Stored data:
+--

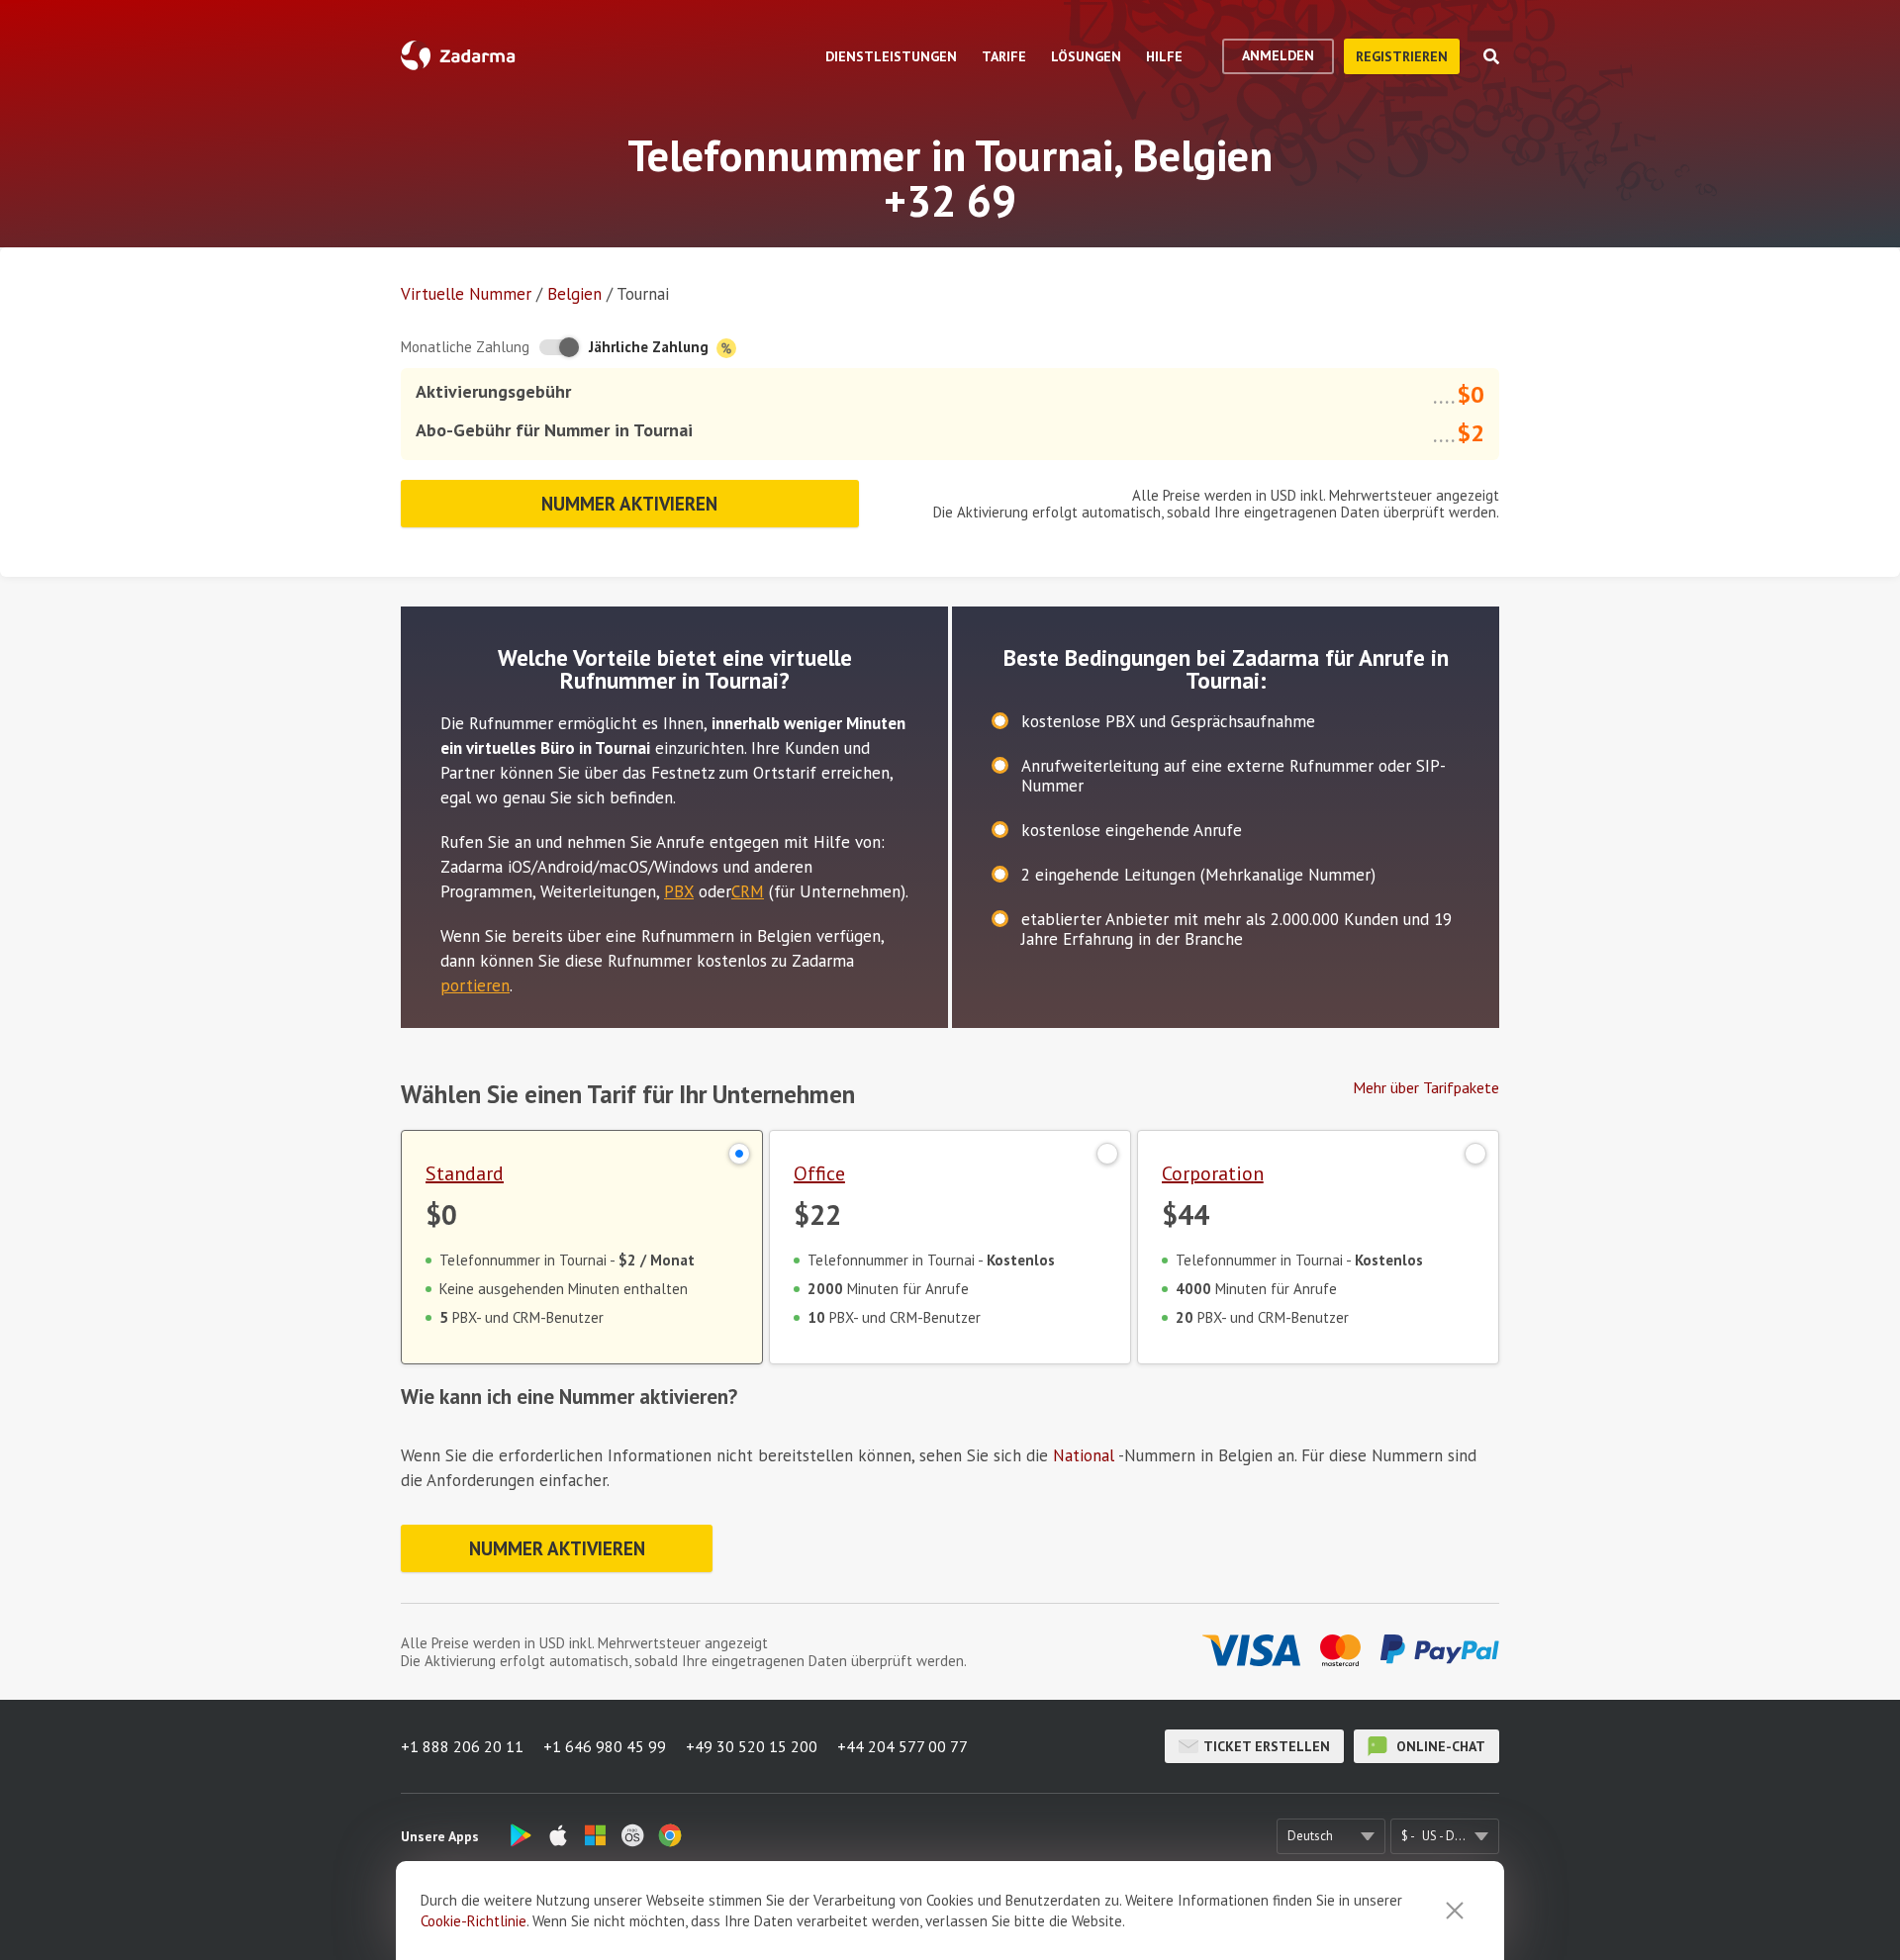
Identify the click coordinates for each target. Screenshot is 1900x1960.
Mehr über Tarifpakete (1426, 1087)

+--

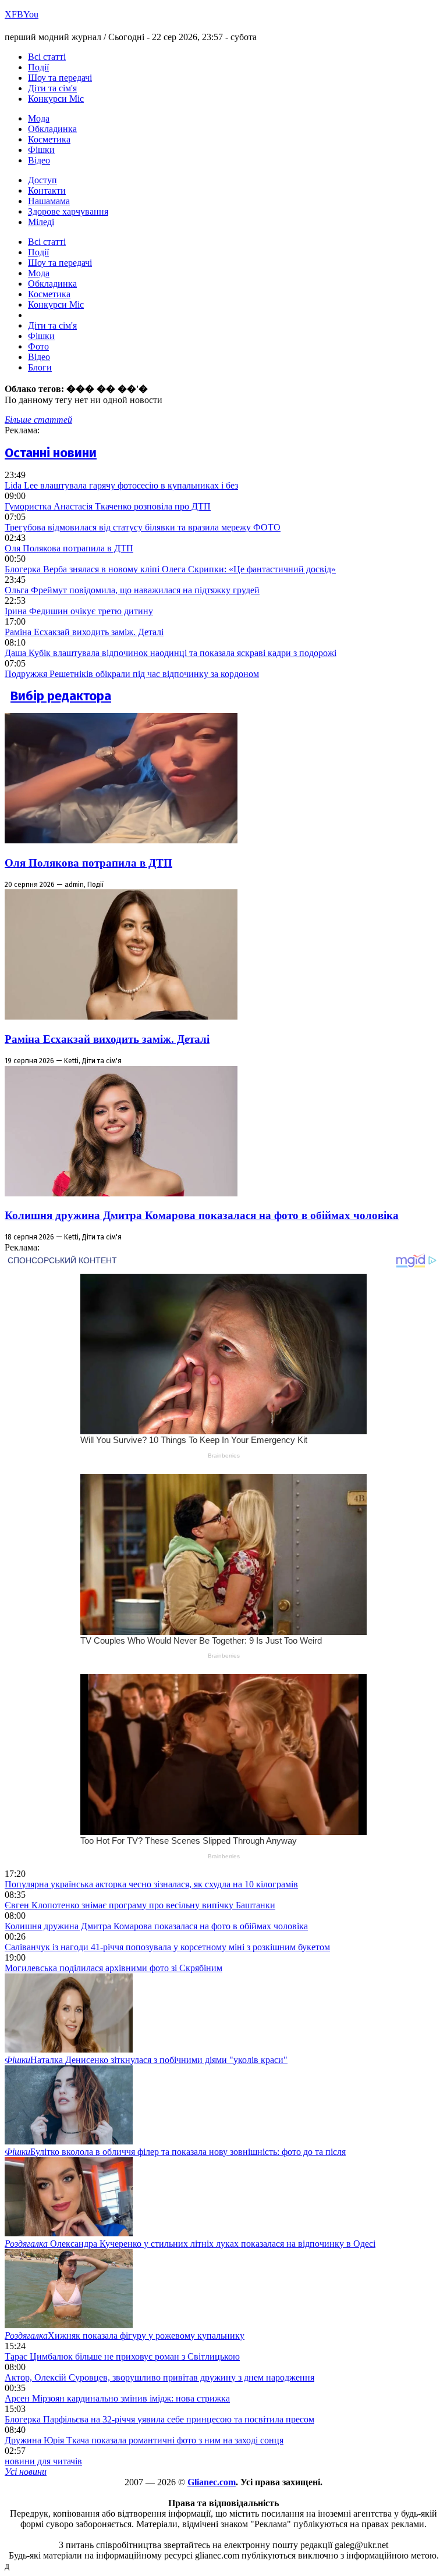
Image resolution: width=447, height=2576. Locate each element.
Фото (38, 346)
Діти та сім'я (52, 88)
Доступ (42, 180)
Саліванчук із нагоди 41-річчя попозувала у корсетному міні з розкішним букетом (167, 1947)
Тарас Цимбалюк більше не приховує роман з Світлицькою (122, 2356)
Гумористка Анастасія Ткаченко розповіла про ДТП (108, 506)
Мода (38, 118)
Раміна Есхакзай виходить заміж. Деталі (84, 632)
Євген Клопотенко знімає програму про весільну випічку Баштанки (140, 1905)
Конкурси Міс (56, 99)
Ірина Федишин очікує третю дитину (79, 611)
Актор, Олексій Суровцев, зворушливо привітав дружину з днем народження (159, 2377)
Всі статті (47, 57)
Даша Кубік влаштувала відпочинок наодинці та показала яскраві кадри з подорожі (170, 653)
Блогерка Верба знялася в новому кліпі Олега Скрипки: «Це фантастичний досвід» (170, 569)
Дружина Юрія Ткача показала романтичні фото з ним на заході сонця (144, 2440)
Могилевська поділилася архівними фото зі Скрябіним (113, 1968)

+--

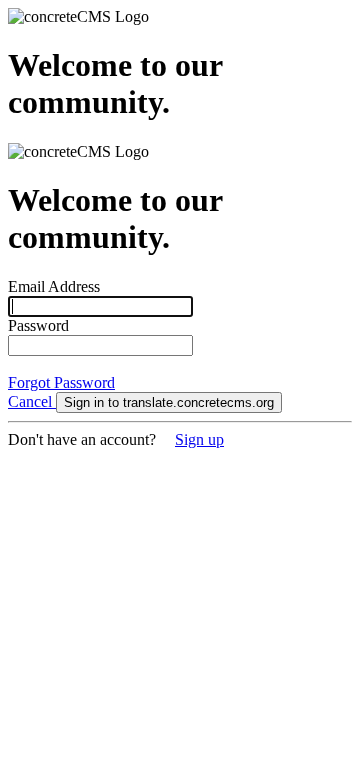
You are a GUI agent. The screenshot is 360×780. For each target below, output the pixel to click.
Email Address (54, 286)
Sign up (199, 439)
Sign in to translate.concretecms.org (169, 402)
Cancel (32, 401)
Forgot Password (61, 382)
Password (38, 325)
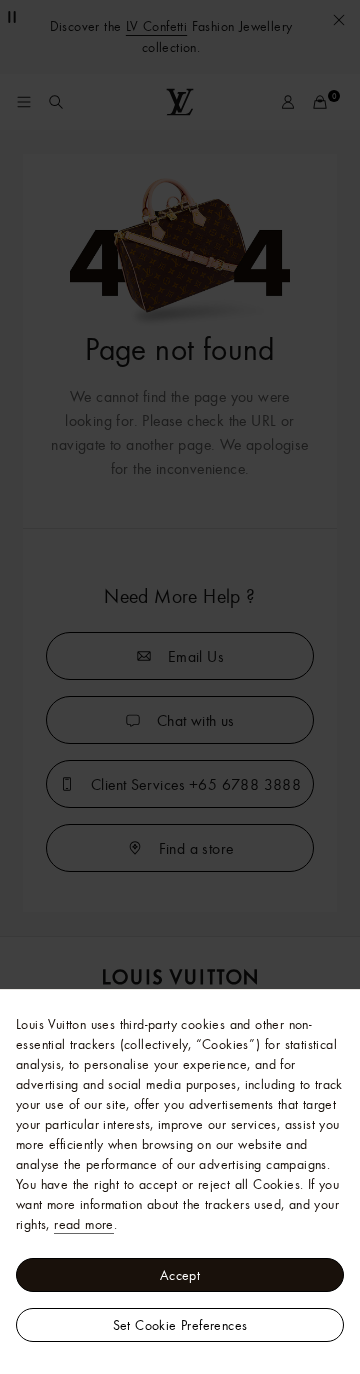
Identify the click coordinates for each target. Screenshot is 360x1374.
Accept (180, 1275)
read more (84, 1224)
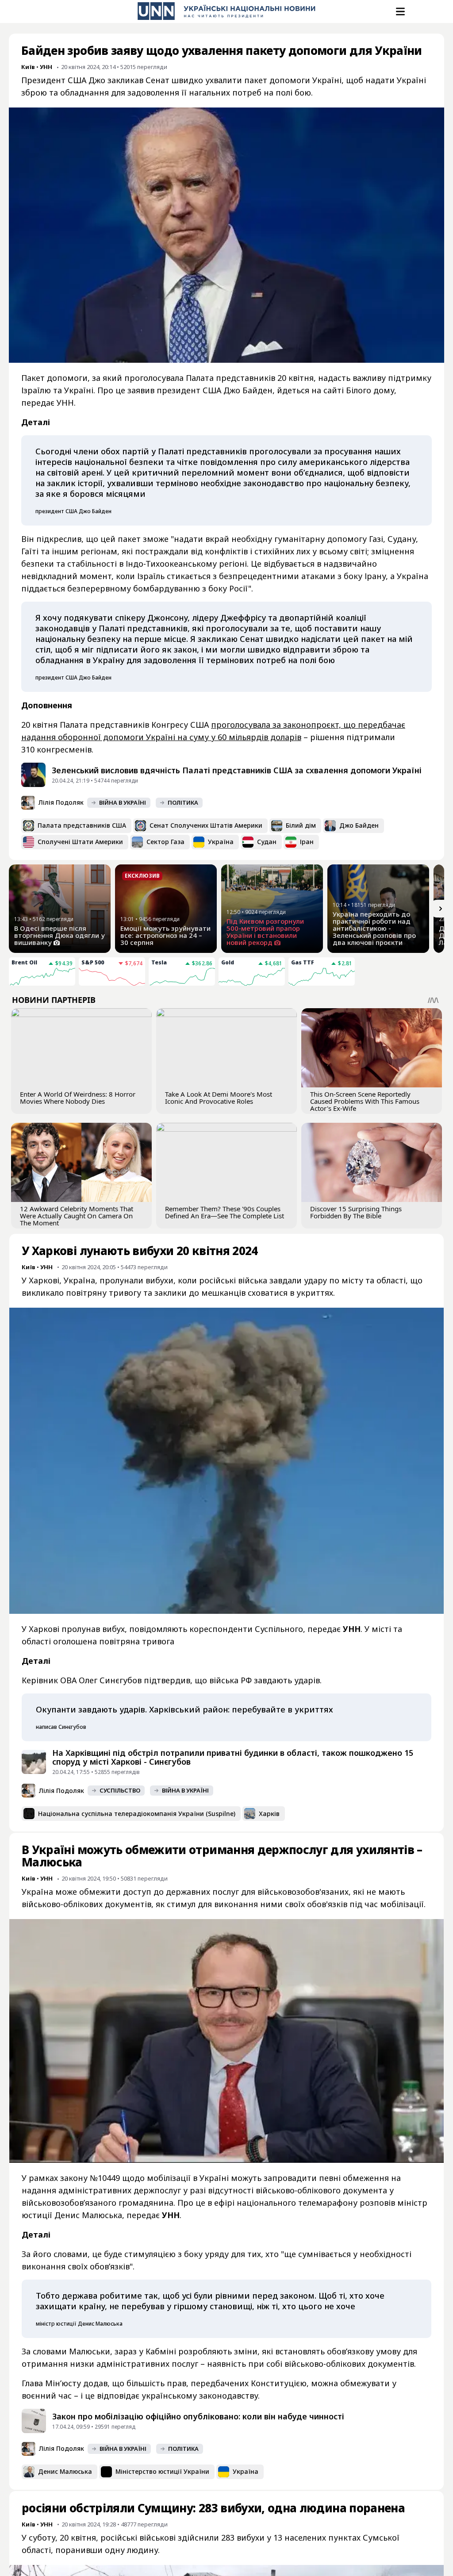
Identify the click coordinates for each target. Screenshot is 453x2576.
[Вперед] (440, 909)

+--

Required work: What are the lines, exactly as written above, from the line with "Раміна Есхакзай виходить" to the line with "Могилевська поділилася архівними", both included? Output only those.

Answer to this problem:
Раміна Есхакзай виходить заміж. Деталі (84, 632)
Євген Клопотенко знімає програму про весільну випічку Баштанки (140, 1905)
Конкурси Міс (56, 99)
Ірина Федишин очікує третю дитину (79, 611)
Актор, Олексій Суровцев, зворушливо привітав дружину з днем народження (159, 2377)
Всі статті (47, 57)
Даша Кубік влаштувала відпочинок наодинці та показала яскраві кадри з подорожі (170, 653)
Блогерка Верба знялася в новому кліпі Олега Скрипки: «Це фантастичний досвід» (170, 569)
Дружина Юрія Ткача показала романтичні фото з ним на заході сонця (144, 2440)
Могилевська поділилася архівними фото зі Скрябіним (113, 1968)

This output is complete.